- [Exercise instructions]:
1. List every government body or agency named in the briefing transcript.
2. Write out the part of the briefing transcript that opens with the words containing "Homeland Security Secretary" and closes with "reliable source of funding?".
3. Answer these questions from the briefing transcript:
(a) About how much of the funding does the questioner say comes from H1Bs and L visas?
(b) What kind of bases does the last questioner ask about?
(c) According to the last questioner, what is the only thing that seems to have been done on immigration in the past decade?

- [Document passage]:
Homeland Security Secretary Janet Napolitano: No. Uh, we had proposed that. It had included in the original ask by the President. Uh, after doing an analysis of, of, uh, whether that would have any, uh, uh, any uh [inaudible] impact…
…Question: I see. And, and my second question is this, the, the funding, uh, as I understand, about five hundred fifty million that comes from H1Bs and L visas, is that a dependable source of funding? Because my understanding is that some of these companies, uh, that will bear the burden of these fees, uh, could do things that would remove them from this pool of target companies that are the, the funding source of this bill. So, uh, can the Department of Homeland Security depend on this, uh, as a reliable source of funding?
Secretary Napolitano: Uh, uh, we believe so. Uh, the Senate and the House obviously believe so. And the CBP believes so because they, uh, issued an analysis that, uh, affirmed this source of funding.
Question: Um, I just had a couple quick questions specifically on the, um, forward operating bases. Can you just tell me a little bit more about what those are and have you decided where they’re gonna go? And then just on the overarching, I know you somewhat addressed this in the, um, in the White House briefing, but, um, having been here for a number of years watching, uh, immigration reform and, uh, both the politics and the admin, administrative stuff being done it, it, it seems that’s all that ever has been done in, in the past decade is enforcement. And once again, President Obama has promised, um, immigration reform, uh, comprehensive immigration reform that includes legalization but, what’s come instead is, um, enforcement. Um, I’m just kind of wondering why anyone who has supported the President, uh, in the past would, should support him any longer if he was unable to deliver on this.

- [Source data]:
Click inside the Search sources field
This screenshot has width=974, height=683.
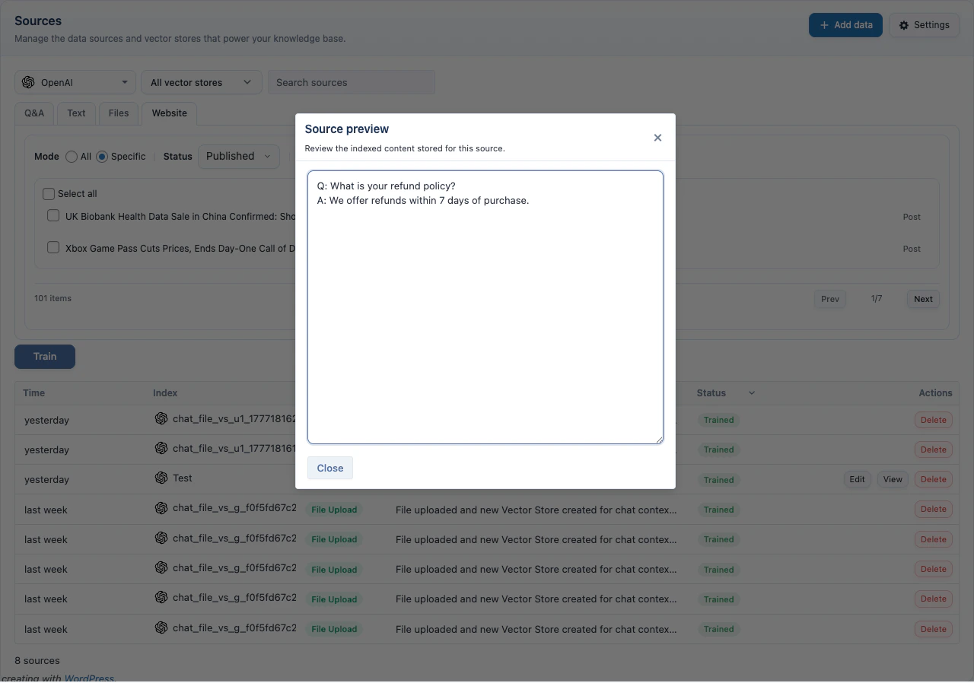[352, 82]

- [Written responses]:
1.
Department of Homeland Security
the Senate
the House
CBP
the White House

2.
Homeland Security Secretary Janet Napolitano: No. Uh, we had proposed that. It had included in the original ask by the President. Uh, after doing an analysis of, of, uh, whether that would have any, uh, uh, any uh [inaudible] impact…
…Question: I see. And, and my second question is this, the, the funding, uh, as I understand, about five hundred fifty million that comes from H1Bs and L visas, is that a dependable source of funding? Because my understanding is that some of these companies, uh, that will bear the burden of these fees, uh, could do things that would remove them from this pool of target companies that are the, the funding source of this bill. So, uh, can the Department of Homeland Security depend on this, uh, as a reliable source of funding?

3.
(a) About five hundred fifty million
(b) Forward operating bases
(c) Enforcement